## Task objective
Copy each line below holding "agent".

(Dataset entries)
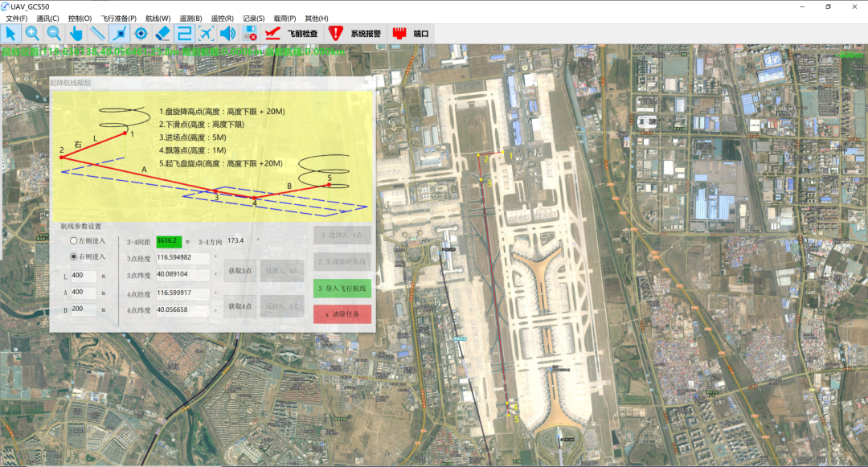Toggle the speaker sound icon

[228, 33]
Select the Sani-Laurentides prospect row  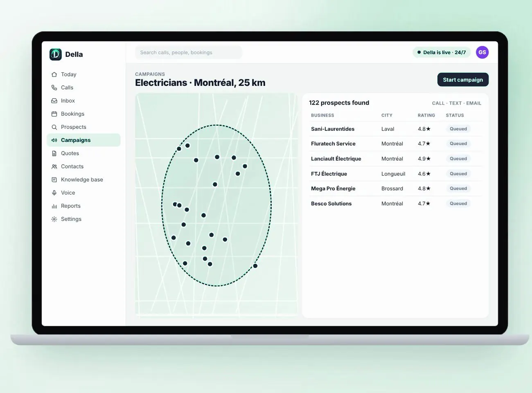395,129
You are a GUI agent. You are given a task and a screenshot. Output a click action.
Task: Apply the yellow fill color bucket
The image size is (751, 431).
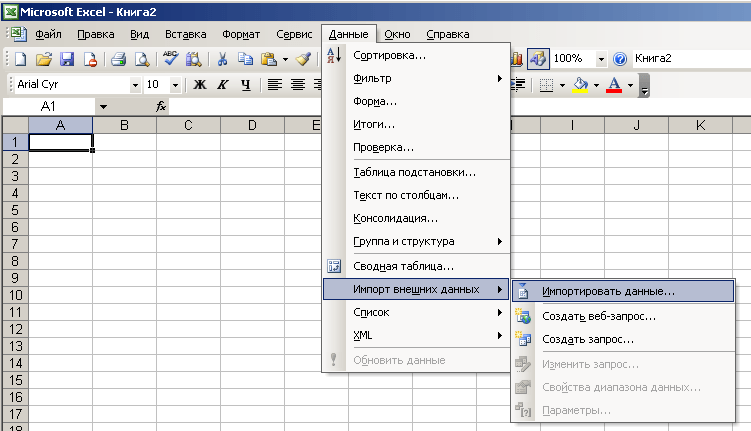(580, 85)
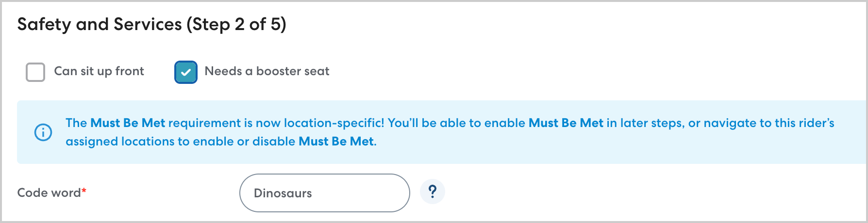Click the "Needs a booster seat" label text

pyautogui.click(x=267, y=71)
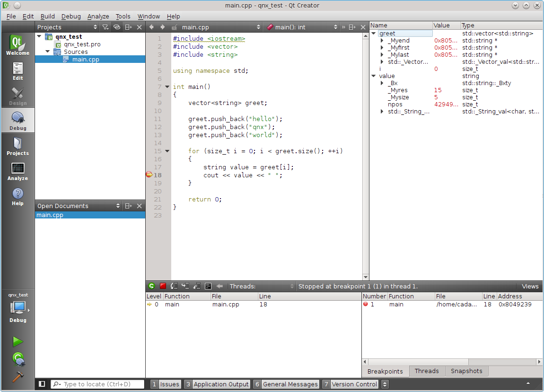
Task: Stop debugger with red square button
Action: point(163,286)
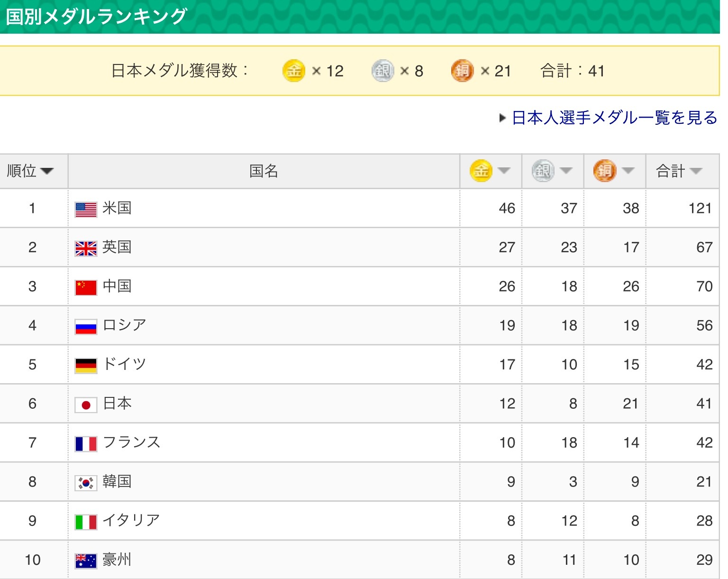Click the Germany flag icon
Screen dimensions: 728x579
(86, 366)
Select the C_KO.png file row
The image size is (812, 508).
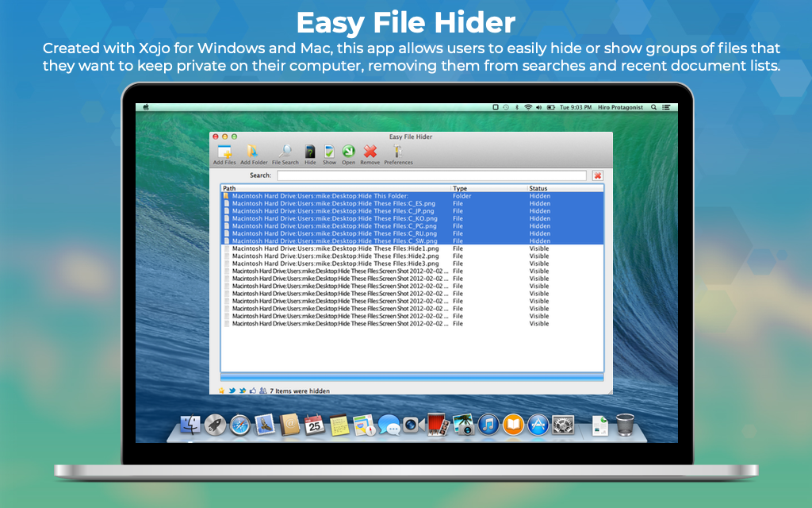[333, 218]
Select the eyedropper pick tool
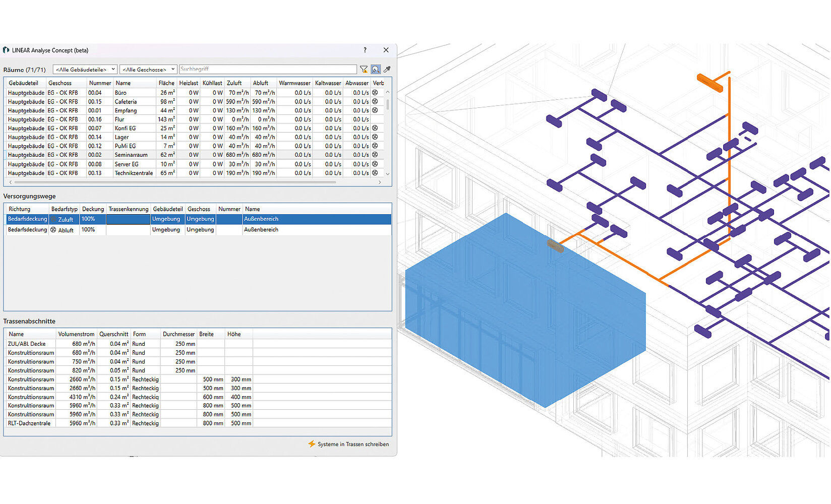The width and height of the screenshot is (831, 504). [x=387, y=70]
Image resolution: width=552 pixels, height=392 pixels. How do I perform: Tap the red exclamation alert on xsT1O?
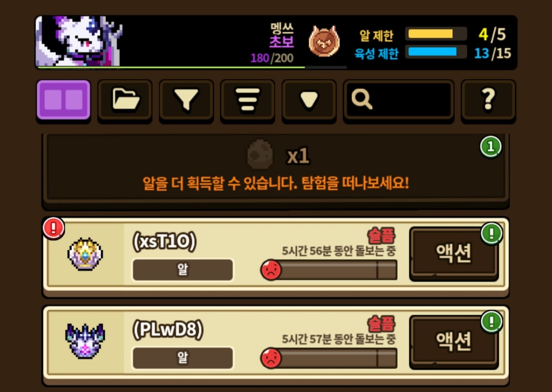[53, 228]
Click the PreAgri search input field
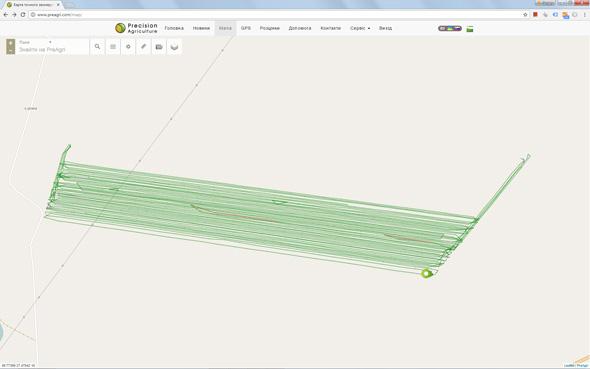The width and height of the screenshot is (590, 369). click(53, 50)
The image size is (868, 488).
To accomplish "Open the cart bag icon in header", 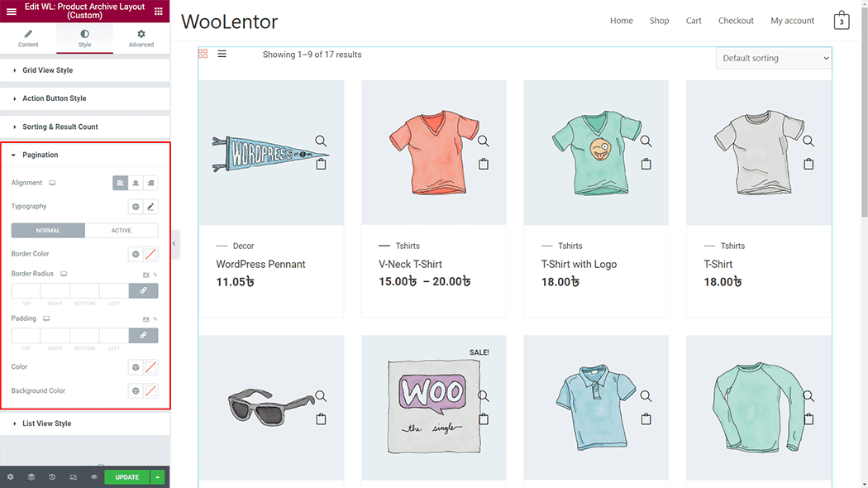I will (842, 21).
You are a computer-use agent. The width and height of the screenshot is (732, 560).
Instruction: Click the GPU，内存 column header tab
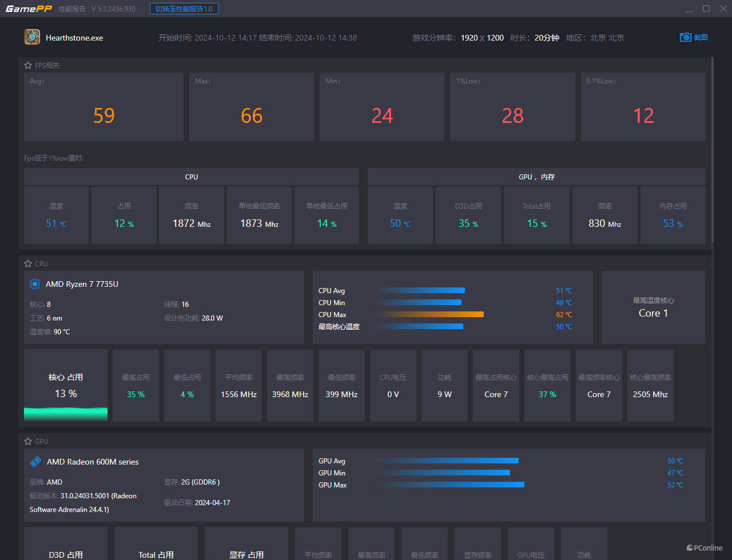click(x=536, y=177)
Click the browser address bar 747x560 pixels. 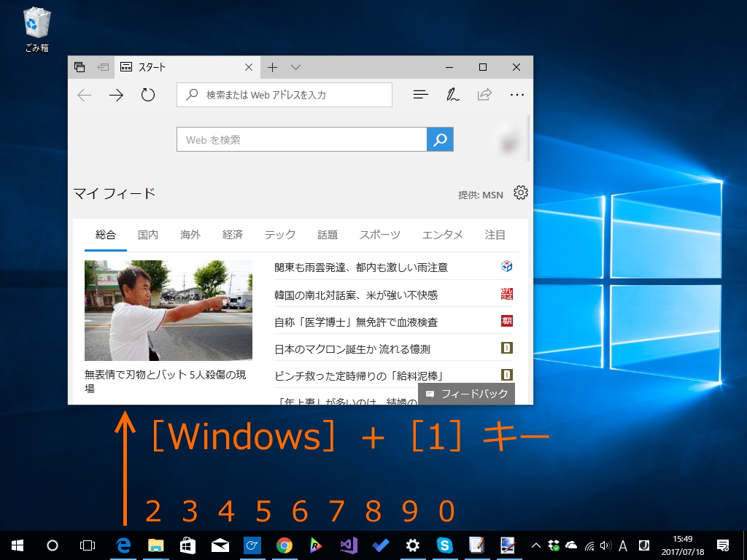pyautogui.click(x=285, y=95)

## Your solution
You are a GUI agent. You are given a task and a screenshot. Output a click action.
You are a computer-use agent. The width and height of the screenshot is (732, 560).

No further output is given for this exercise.